Hujanpun reda. Tim gw dan tim Bekasi akhirnya pergi duluan meninggalkan tim a Ijal yang katanya mereka ingin istirahat dulu. Dari sini jalanan seringkali menanjak dengan bagian kanan kami langsung ke jurang. Takut tapi juga membuat kita bisa melihat pemandangan sampai bagian terluar pulau. Great!. :)

***

Hingga malam tiba, kami akhirnya sampai di sebuah Pos. Kebetulan di itinerary kami memang berencana untuk camp di Pos ..ah gw lupa.. Pos 3 kalau enggak salah.

Malam tiba dan super dingin. Gue sama Haqi satu tenda sementara Anjar, Cucu, Om Dodi dan Iqbal di tenda lafuma. Aduh yang paling enak si Anjar doang. Demmlah.. kejam banget hidup ini.
...
Pagi tiba. Gue terkaget dengan keberadaan dua tenda tunnel di samping tenda kami. Ternyata itu tendanya si a Ijal dan mister Bo (panggil "mister bo" aja lah ya daripada "si anu" kan maknanya aneh). Ternyata mereka nyampe malem, dan ikut nenda disana. Gue kira semua pendaki pasti bakal berpikir sama. Kebahagian naik gunung itu salah satunya adalah minum kopi dan menghisap sebatang rokok sambil ngeliat pemandangan yang begitu menakjubkan. Apalagi kalau sama pacar. Kampret emang si Anjar sama si Cucu ini!. Bikin luka aja.

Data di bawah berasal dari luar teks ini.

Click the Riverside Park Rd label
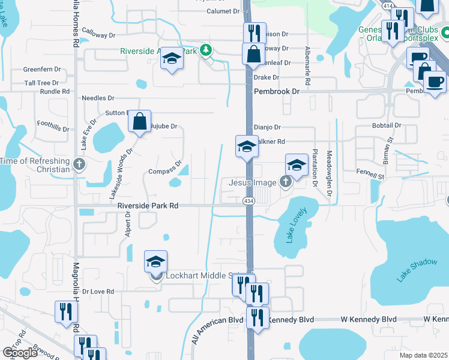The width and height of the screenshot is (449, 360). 148,205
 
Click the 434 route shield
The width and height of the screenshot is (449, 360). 248,201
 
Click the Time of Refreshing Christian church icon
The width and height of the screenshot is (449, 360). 79,164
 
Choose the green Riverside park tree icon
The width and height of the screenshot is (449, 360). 206,49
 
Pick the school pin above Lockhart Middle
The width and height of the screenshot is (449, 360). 155,263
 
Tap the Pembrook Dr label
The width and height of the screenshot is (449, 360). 276,91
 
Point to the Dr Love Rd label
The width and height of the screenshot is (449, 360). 98,292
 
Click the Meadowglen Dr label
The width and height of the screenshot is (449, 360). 329,173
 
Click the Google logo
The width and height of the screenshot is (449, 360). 20,353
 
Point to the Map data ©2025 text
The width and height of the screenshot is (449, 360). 423,355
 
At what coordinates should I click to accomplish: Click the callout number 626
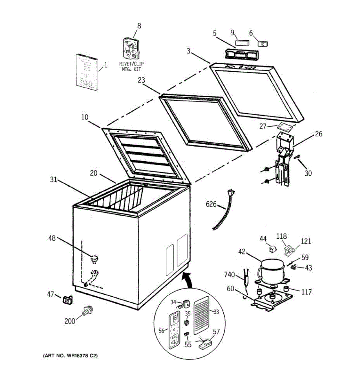(x=211, y=204)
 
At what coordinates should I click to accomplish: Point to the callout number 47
(x=51, y=294)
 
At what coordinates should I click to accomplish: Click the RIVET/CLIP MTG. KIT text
(x=131, y=67)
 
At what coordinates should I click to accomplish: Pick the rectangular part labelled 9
(x=242, y=43)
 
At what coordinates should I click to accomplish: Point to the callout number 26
(x=318, y=134)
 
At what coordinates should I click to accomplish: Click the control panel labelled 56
(x=174, y=331)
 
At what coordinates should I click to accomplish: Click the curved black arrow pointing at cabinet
(x=189, y=279)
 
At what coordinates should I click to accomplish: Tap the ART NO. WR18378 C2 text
(x=69, y=356)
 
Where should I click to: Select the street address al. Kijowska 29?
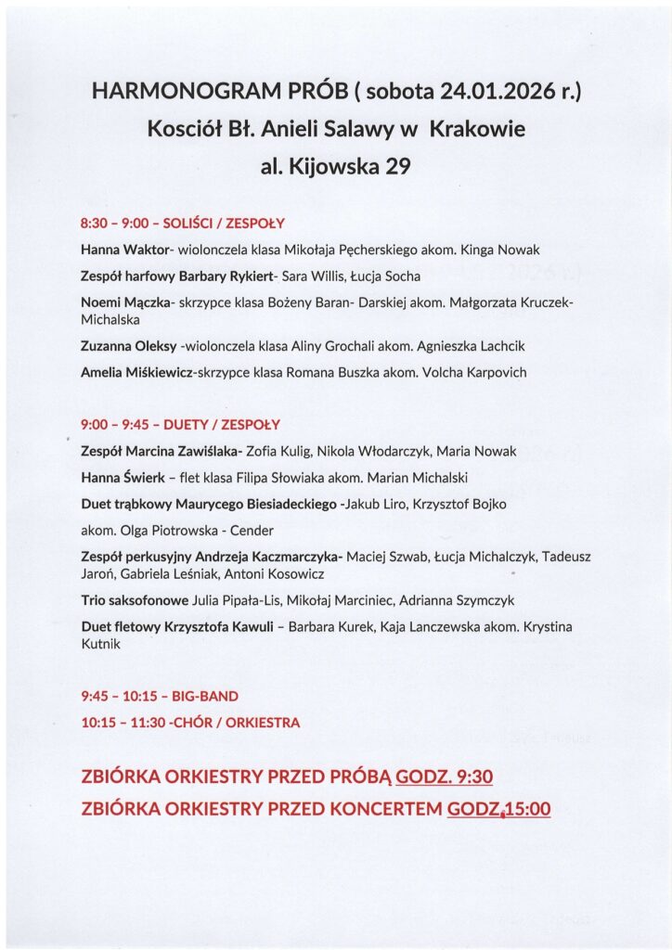(336, 168)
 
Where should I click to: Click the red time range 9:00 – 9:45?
(119, 425)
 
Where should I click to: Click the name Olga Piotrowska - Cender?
(194, 531)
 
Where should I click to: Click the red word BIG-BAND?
(205, 696)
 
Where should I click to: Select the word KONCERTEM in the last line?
(383, 809)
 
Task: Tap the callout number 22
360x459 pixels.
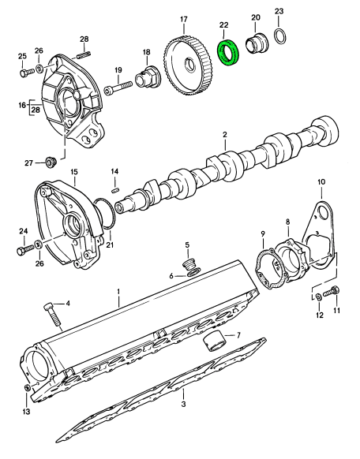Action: click(223, 25)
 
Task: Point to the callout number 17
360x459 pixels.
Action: click(184, 19)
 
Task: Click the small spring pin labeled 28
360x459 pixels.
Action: click(84, 54)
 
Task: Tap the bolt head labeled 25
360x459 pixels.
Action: click(25, 73)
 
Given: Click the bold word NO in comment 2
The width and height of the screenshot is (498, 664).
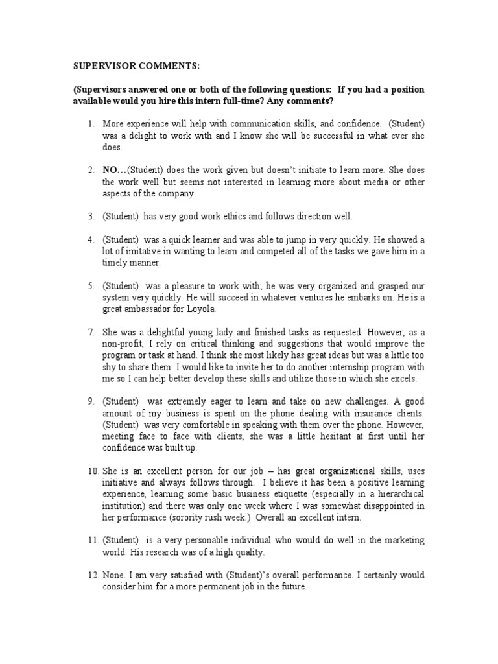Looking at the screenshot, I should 110,170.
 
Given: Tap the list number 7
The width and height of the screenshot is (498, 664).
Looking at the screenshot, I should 91,332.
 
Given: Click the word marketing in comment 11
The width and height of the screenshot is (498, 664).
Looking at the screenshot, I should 404,541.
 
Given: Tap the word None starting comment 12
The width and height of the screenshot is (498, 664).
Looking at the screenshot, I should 113,575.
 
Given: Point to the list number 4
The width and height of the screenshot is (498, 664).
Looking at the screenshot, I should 91,240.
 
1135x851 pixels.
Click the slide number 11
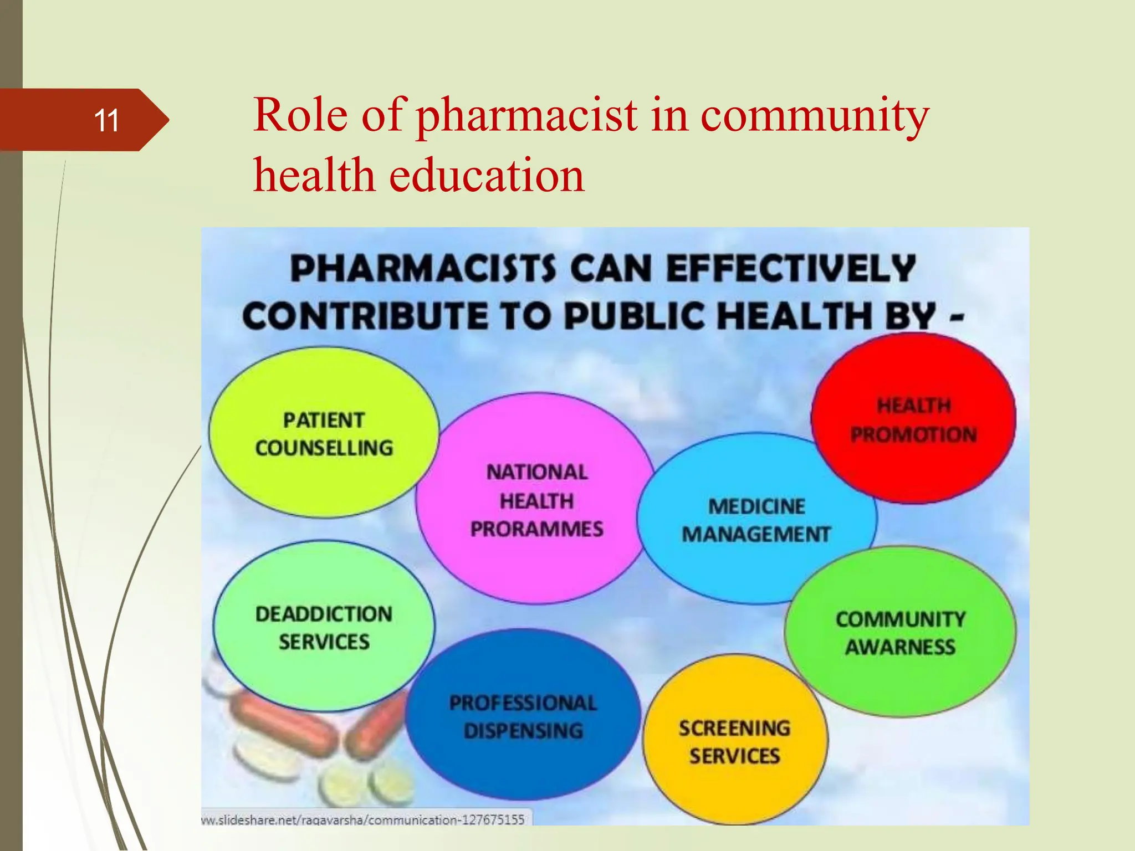106,120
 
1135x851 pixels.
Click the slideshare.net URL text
363,819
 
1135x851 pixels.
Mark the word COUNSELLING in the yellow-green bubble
324,448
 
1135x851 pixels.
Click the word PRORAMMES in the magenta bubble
536,529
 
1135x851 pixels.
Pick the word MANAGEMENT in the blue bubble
756,534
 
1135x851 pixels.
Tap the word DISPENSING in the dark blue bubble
523,731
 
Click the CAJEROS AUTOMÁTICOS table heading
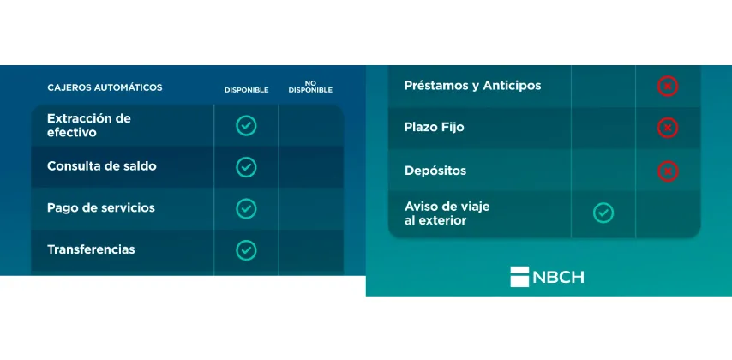[105, 87]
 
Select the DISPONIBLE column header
[247, 90]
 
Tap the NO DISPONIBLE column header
[310, 87]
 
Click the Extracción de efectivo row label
[89, 126]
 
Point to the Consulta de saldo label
[102, 166]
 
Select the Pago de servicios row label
[101, 207]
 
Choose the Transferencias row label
[91, 249]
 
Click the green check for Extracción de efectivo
[246, 126]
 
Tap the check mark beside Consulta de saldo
[246, 167]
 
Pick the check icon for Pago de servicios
[246, 209]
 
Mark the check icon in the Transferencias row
[246, 250]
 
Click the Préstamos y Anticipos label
[473, 86]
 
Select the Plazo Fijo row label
[435, 128]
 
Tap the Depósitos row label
[435, 171]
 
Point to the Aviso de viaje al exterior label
[447, 213]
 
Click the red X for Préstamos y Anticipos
[668, 87]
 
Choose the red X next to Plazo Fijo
[668, 128]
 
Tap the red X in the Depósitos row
[668, 171]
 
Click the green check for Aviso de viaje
[603, 213]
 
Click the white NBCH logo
[547, 277]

Tak lama kemudian ee yang ditahan selama sehari ini mulai berontak. Gue, Anjar dan Bedu kemudian bergegas mencari semak sambil membawa botol buat mencari air buat masak. Tibalah kami di sungai yang kering. Gue giliran jaga botol. Sementara si Anjar langsung menuju semak-semak. Mungkin si Anjar sudah kecepirit duluan.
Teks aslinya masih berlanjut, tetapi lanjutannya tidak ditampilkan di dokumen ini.